Among the lines below, copy each one in which "computer" appears.

[Stored data entries]

---*---

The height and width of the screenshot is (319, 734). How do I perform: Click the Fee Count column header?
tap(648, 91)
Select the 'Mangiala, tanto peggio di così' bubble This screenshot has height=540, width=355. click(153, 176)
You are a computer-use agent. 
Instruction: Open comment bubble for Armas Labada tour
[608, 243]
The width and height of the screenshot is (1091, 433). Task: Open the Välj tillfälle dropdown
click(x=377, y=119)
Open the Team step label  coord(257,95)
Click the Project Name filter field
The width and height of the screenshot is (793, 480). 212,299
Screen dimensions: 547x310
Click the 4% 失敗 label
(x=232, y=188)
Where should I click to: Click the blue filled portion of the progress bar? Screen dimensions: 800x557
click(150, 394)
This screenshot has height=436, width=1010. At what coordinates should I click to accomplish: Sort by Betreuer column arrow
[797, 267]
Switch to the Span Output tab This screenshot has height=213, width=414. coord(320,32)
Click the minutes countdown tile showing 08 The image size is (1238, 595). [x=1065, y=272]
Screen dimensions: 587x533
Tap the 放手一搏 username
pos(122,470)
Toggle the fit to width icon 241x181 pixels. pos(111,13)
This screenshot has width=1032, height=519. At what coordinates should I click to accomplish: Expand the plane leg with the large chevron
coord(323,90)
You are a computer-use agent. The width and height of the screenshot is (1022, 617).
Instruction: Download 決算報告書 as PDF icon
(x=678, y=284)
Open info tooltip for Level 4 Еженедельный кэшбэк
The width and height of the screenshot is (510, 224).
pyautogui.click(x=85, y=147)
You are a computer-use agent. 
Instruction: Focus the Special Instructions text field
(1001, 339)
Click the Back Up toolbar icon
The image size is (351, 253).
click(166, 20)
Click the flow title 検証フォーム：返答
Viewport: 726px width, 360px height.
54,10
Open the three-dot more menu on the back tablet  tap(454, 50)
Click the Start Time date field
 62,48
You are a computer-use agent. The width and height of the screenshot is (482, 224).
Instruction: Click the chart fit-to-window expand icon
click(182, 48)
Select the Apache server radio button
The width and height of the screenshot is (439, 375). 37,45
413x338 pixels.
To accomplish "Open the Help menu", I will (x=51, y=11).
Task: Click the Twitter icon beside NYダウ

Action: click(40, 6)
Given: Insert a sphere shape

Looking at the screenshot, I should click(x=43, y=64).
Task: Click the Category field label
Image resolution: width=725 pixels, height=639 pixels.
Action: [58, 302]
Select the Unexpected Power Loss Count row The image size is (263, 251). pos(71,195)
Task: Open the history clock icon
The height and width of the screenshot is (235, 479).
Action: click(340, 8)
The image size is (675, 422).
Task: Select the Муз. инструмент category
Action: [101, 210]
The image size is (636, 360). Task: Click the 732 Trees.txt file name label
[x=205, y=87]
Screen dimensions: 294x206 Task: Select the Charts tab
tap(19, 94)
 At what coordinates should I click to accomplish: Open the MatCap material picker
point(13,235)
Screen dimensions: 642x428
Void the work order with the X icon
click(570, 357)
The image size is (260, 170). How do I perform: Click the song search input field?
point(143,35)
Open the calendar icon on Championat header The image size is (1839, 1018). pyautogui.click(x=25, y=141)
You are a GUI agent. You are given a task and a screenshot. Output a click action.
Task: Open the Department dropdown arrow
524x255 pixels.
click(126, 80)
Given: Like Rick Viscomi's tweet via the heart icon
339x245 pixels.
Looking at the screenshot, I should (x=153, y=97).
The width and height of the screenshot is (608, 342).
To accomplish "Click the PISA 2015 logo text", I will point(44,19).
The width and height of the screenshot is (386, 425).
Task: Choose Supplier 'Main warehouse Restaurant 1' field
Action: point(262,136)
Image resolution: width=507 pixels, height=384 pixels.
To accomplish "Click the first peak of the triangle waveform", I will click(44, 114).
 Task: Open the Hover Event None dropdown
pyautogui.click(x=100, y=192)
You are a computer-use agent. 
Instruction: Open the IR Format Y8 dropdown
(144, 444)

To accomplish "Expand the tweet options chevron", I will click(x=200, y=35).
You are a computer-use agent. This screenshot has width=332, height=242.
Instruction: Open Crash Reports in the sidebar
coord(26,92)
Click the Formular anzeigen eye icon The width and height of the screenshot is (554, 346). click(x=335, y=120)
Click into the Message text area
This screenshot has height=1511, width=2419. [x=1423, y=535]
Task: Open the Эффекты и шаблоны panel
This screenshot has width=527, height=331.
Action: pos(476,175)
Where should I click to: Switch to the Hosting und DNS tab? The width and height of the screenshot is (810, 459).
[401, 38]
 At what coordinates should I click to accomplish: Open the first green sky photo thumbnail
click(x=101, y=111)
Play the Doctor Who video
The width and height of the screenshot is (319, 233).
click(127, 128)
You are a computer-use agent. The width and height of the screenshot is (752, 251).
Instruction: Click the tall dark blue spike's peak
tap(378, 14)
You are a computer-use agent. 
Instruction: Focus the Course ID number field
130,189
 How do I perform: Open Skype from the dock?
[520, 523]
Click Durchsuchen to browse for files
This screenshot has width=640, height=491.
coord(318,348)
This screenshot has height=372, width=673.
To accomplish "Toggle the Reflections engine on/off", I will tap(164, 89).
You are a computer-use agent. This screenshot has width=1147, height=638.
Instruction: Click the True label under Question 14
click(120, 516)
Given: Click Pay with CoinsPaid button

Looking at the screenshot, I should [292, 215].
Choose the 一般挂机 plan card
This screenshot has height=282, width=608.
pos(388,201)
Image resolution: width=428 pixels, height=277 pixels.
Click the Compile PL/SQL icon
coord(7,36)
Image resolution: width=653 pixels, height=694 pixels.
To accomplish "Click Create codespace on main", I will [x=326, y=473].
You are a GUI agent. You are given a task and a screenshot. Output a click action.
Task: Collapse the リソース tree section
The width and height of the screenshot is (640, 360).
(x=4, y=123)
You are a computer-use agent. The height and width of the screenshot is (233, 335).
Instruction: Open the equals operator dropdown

---*---

### Response box
You are a computer-use agent. 
You are a computer-use agent. The width and height of the screenshot is (1022, 617).
You are a computer-use agent. 
You are a computer-use agent. The width and height of the screenshot is (482, 224).
You are a computer-use agent. 
You are a computer-use agent. This screenshot has width=332, height=242.
You are a computer-use agent. The width and height of the screenshot is (752, 251).
You are a computer-use agent. 
You are a computer-use agent. This screenshot has width=1147, height=638.
You are a computer-use agent. The height and width of the screenshot is (233, 335).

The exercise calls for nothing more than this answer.